As a Free Flight component, URET CCLD can benefit aircraft operators. For example, pilots can plan a more direct route or a change of altitude for favorable winds to save fuel and time. Or they can plot a deviation to safely skirt adverse weather. From the prototype systems in Indianapolis and Memphis, airlines reportedly saved more than $18 million annually.
Data Collected and Transferred
With the URET CCLD’s "trajectory modeler" feature, the controller, in turn, "can quickly assess the pilot’s requested change to a flight plan to see if there is a conflict with other aircraft," says Sue Corcoran, Lockheed Martin ATM’s vice president-North American programs. To make its calculations, this feature employs weather data, the aircraft’s flight performance characteristics, altitude and speed restrictions, and track data.

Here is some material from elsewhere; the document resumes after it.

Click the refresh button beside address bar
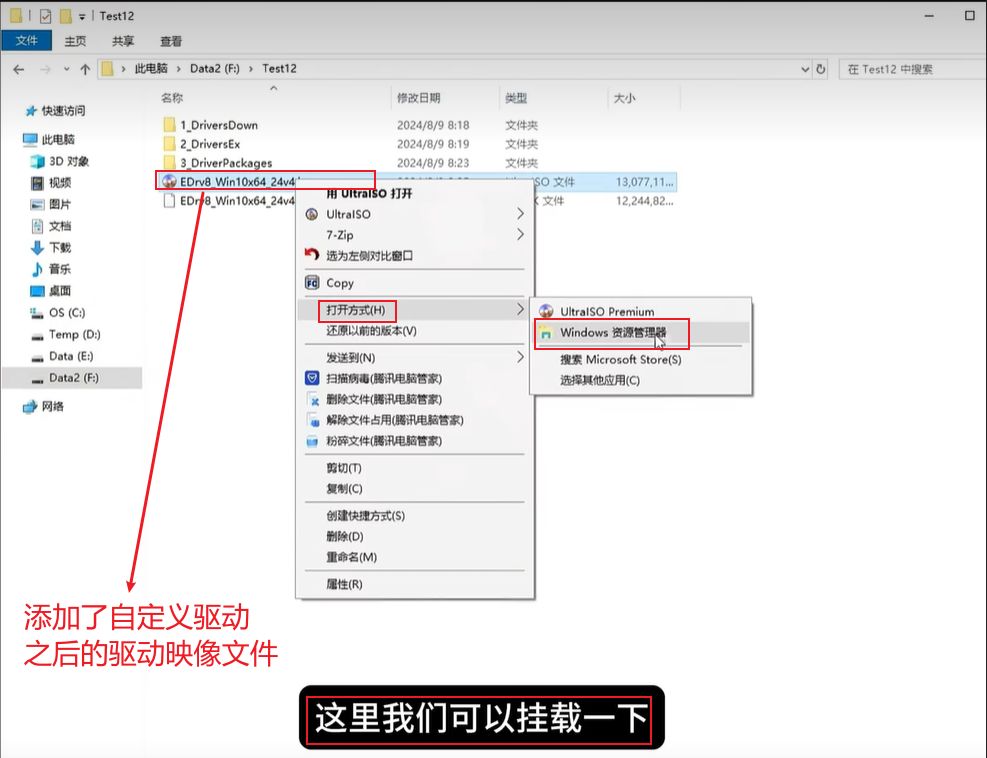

The information for URET CCLD flows between the ARTCCs’ host computers and between a center’s host computer and its controller displays. The system includes a local area network (LAN) and a commercial-off-the-shelf (COTS) router connected to the FAA bandwidth manager WAN (wide area network) for interfacility data communication.
600,000 Lines of Code
The URET CCLD installation involves both the system’s commercially available hardware and more than 600,000 lines of new software code. The software is integrated with the NAS host computer system and display system replacement (DSR) software.
URET provides a new flat panel display on an articulating arm. It replaces the DSR D-position display, also produced by Lockheed Martin ATM.

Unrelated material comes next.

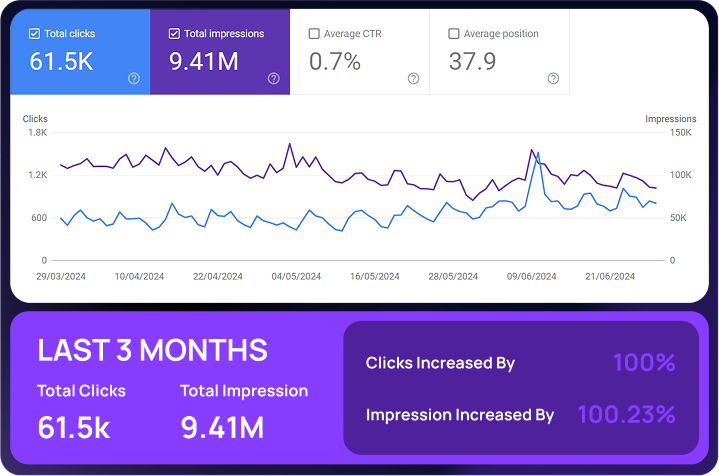
Task: Click help icon on Average CTR card
Action: [x=413, y=79]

Software installation takes no more than a couple of hours, "but we then must run a series of formal tests to demonstrate to each site that the system is functioning as required," says Corcoran.
By May 2002, all seven ARTCCs are scheduled to have the URET CCLD ready for use. The controllers, who are being trained on the system, will begin its use gradually, according to Corcoran. "They will use the tool on a limited number of sectors and then add sectors as the comfort level increases," she adds. "One of the goals is to show measurable benefits from URET CCLD by the end of 2002."
This operational testing represents build one of the URET CCLD program. Build two will involve the installation of new software, which will include modifications based on user input. In addition to being the launch site for URET CCLD, Kansas City also is the system’s most westerly site.
"Most are eastern or central [U.S.] sites," Corcoran explains, "to establish contiguous sites for maximizing benefits to aircraft flying across center boundaries. Also, the traffic is very dense along this corridor."